[Collected data]
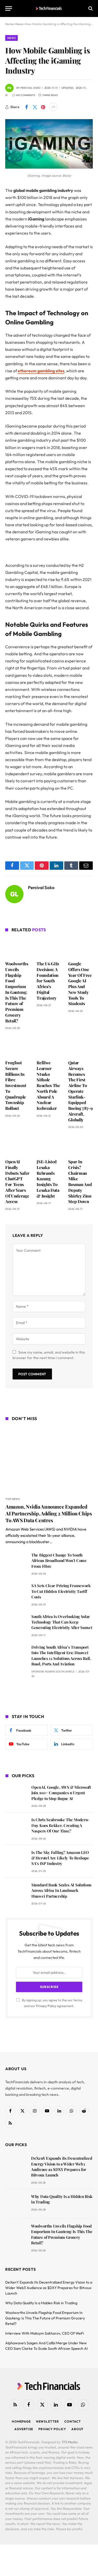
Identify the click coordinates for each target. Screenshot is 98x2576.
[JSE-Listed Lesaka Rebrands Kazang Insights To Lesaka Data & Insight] (49, 1145)
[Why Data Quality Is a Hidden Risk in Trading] (15, 2203)
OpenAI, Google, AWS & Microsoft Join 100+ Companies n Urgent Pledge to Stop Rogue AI (61, 1793)
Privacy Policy (46, 2006)
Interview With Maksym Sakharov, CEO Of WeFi (44, 2333)
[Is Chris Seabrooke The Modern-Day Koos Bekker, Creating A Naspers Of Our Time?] (16, 1827)
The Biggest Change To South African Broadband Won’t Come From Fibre (59, 1560)
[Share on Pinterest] (43, 107)
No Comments (25, 95)
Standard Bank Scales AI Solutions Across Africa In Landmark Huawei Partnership (61, 1890)
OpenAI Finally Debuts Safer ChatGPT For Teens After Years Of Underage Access (17, 1181)
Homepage (21, 2421)
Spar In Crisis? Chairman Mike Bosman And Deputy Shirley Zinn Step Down (80, 1181)
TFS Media (69, 2442)
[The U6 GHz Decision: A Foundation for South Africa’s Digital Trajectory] (49, 947)
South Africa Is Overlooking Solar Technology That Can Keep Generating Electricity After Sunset (61, 1622)
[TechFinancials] (49, 8)
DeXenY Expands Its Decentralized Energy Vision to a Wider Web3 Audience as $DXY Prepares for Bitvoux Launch (61, 2167)
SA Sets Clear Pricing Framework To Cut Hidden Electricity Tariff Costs (61, 1591)
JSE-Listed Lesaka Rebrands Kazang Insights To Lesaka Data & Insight (48, 1179)
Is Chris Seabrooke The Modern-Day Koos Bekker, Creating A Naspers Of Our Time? (60, 1825)
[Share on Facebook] (26, 107)
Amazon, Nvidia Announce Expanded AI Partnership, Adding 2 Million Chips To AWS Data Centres (48, 1513)
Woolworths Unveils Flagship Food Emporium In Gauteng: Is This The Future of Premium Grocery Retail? (16, 992)
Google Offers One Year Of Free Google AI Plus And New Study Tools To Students (80, 983)
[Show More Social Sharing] (53, 107)
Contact (72, 2421)
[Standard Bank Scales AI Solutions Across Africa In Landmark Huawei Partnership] (16, 1892)
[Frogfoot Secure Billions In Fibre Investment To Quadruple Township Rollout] (17, 1046)
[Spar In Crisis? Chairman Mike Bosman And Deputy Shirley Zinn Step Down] (80, 1145)
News (11, 38)
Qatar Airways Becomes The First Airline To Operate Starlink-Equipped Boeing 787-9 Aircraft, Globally (80, 1091)
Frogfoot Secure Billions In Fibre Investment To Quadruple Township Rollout (15, 1085)
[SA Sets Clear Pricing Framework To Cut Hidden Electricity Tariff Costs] (16, 1593)
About (77, 2429)
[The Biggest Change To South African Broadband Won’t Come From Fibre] (16, 1562)
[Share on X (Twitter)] (35, 107)
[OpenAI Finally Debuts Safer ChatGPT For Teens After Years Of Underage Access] (17, 1145)
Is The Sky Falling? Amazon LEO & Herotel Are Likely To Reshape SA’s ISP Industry (60, 1858)
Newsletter (47, 2421)
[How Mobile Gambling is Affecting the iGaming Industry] (49, 167)
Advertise (23, 2429)
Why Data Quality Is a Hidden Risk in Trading (41, 2303)
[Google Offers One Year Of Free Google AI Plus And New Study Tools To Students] (80, 947)
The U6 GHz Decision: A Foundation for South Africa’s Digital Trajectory (48, 981)
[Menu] (8, 8)
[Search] (90, 8)
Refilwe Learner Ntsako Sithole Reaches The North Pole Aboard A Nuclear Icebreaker (48, 1085)
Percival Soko (30, 88)
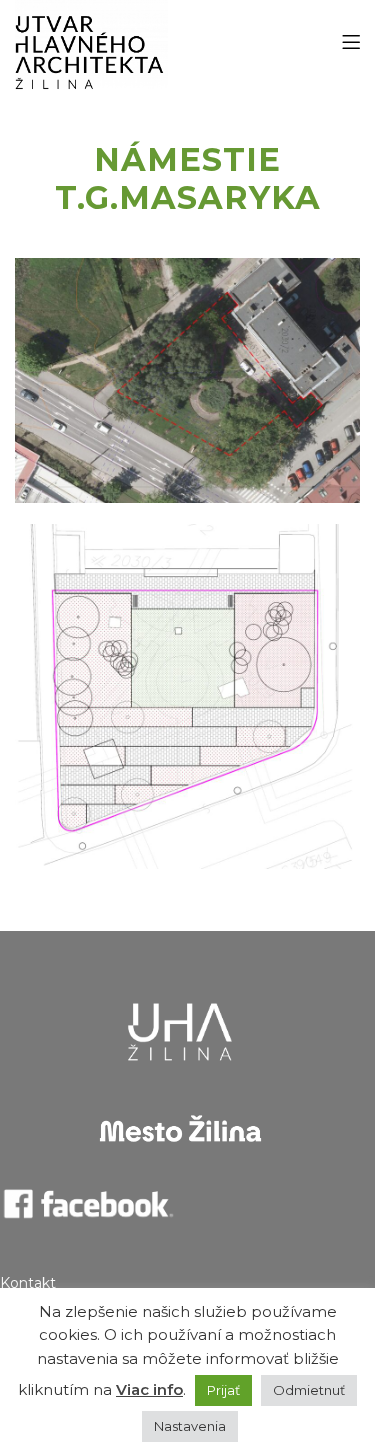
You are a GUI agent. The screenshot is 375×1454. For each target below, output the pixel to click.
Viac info (149, 1389)
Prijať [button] (223, 1390)
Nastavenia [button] (190, 1426)
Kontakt (28, 1283)
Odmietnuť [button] (309, 1390)
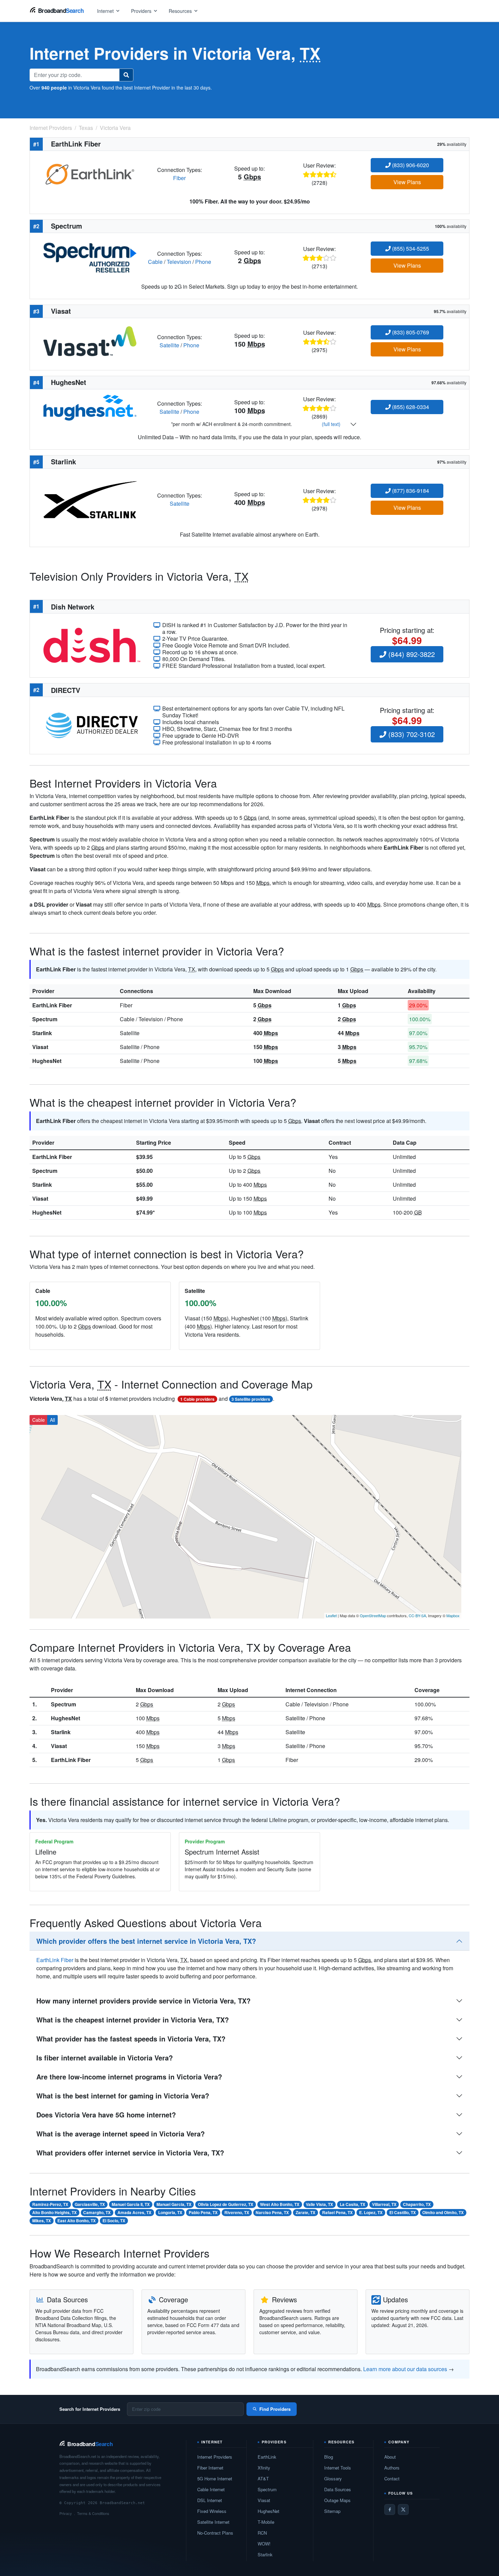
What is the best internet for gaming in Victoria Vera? (122, 2095)
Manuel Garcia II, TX (131, 2204)
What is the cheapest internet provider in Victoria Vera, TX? (132, 2020)
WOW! (264, 2543)
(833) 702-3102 (410, 734)
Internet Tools (337, 2467)
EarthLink (267, 2457)
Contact (392, 2478)
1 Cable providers (197, 1399)
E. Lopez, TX (371, 2212)
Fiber (179, 178)
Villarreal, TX (384, 2204)
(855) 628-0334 (410, 407)
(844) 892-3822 (410, 654)
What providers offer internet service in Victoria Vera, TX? (130, 2152)
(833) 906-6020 (410, 165)
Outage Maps (337, 2500)
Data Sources (337, 2489)
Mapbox (453, 1615)
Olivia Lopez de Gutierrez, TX (225, 2204)
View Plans (407, 182)
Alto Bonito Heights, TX (54, 2212)
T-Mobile (266, 2522)
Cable (155, 262)
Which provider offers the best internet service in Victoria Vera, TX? (146, 1941)
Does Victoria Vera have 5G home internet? (106, 2114)
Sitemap (332, 2511)
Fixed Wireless (211, 2511)
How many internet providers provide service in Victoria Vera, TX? (143, 2001)
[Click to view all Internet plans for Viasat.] (89, 340)
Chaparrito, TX (417, 2204)
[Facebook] (389, 2509)
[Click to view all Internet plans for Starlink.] (89, 499)
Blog (328, 2457)
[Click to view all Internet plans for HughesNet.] (89, 407)
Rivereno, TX (236, 2212)
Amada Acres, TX (134, 2212)
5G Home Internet (214, 2478)
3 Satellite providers (251, 1399)
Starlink (42, 1033)
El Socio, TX (114, 2220)
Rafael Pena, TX (337, 2212)
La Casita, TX (352, 2204)
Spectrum (44, 1019)
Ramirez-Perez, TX (50, 2204)
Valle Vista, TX (319, 2204)
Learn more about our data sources (405, 2369)
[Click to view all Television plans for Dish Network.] (91, 644)
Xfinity (264, 2467)
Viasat (40, 1047)
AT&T (263, 2478)
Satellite (169, 345)
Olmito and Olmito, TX (443, 2212)
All (52, 1419)
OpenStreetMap (373, 1615)
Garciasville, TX (90, 2204)
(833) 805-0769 (410, 332)
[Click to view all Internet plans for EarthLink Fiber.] (89, 173)
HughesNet (46, 1061)
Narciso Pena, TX (272, 2212)
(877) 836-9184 (410, 491)
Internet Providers (214, 2457)
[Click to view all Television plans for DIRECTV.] (91, 725)
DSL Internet (209, 2500)
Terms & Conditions (93, 2513)
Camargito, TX (97, 2212)
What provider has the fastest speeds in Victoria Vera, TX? (130, 2039)
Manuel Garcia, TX (173, 2204)
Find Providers (275, 2409)
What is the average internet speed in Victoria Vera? (120, 2133)
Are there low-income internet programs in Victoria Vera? (129, 2076)
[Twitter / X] (403, 2509)
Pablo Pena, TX (203, 2212)
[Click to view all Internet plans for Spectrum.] (89, 257)
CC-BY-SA (417, 1615)
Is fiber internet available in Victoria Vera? (104, 2057)
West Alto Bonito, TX (279, 2204)
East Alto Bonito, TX (76, 2220)
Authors (392, 2467)
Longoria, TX (170, 2212)
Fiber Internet (210, 2467)
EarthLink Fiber (52, 1005)
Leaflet (331, 1615)
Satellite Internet (213, 2522)
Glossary (333, 2478)
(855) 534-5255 (410, 248)
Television (179, 262)
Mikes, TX (41, 2220)
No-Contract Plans (215, 2533)
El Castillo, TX (402, 2212)
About (390, 2457)
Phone (203, 262)
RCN (262, 2533)
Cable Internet (211, 2489)
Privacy (65, 2513)
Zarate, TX (305, 2212)
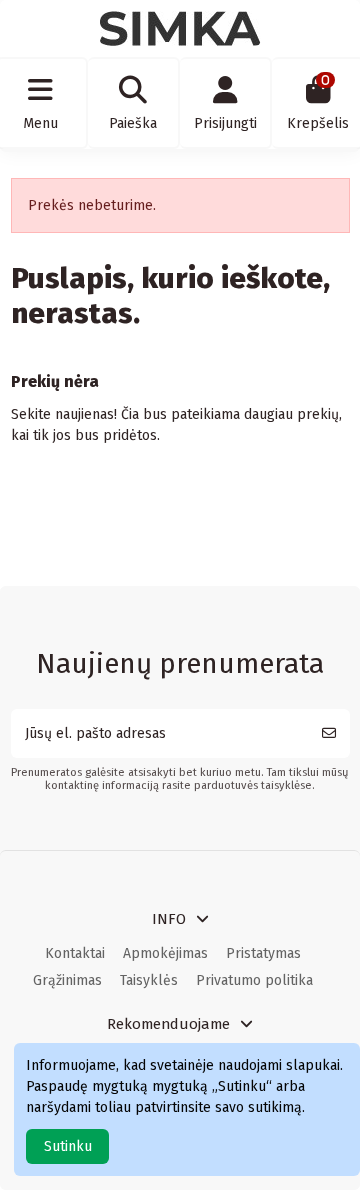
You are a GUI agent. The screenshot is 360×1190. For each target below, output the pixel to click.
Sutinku (68, 1146)
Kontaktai (75, 953)
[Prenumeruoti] (329, 733)
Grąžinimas (67, 980)
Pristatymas (263, 953)
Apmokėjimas (165, 953)
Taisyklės (149, 980)
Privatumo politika (254, 980)
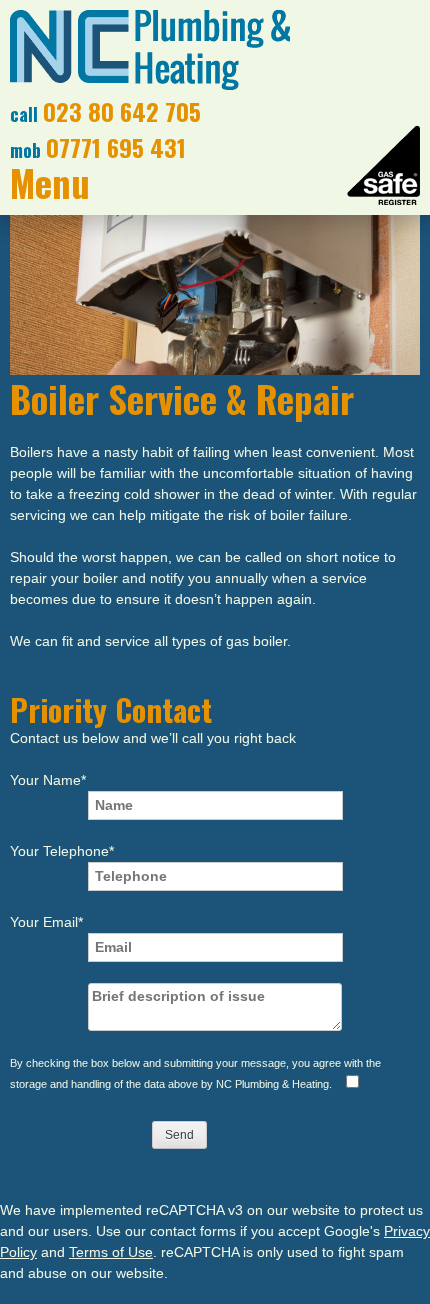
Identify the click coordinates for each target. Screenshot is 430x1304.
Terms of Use (111, 1252)
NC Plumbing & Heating (150, 50)
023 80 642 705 (122, 111)
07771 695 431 (116, 147)
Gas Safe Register (383, 165)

# Task
All that is wanted is an exact copy of the lines above from the one with "Down (80, 1181)" through the one with "Contact (72, 2421)", with both ends included.

# Solved exercise
Spar In Crisis? Chairman Mike Bosman And Deputy Shirley Zinn Step Down (80, 1181)
TFS Media (69, 2442)
[The U6 GHz Decision: A Foundation for South Africa’s Digital Trajectory] (49, 947)
South Africa Is Overlooking Solar Technology That Can Keep Generating Electricity After Sunset (61, 1622)
[TechFinancials] (49, 8)
DeXenY Expands Its Decentralized Energy Vision to a Wider Web3 Audience as $DXY Prepares for Bitvoux Launch (61, 2167)
SA Sets Clear Pricing Framework To Cut Hidden Electricity Tariff Costs (61, 1591)
JSE-Listed Lesaka Rebrands Kazang Insights To Lesaka Data & Insight (48, 1179)
Is Chris Seabrooke The Modern-Day Koos Bekker, Creating A Naspers Of Our Time? (60, 1825)
[Share on Facebook] (26, 107)
Amazon, Nvidia Announce Expanded AI Partnership, Adding 2 Million Chips To AWS Data Centres (48, 1513)
Woolworths Unveils Flagship Food Emporium In Gauteng: Is This The Future of Premium Grocery Retail? (16, 992)
Google Offers One Year Of Free Google AI Plus And New Study Tools To Students (80, 983)
[Show More Social Sharing] (53, 107)
Contact (72, 2421)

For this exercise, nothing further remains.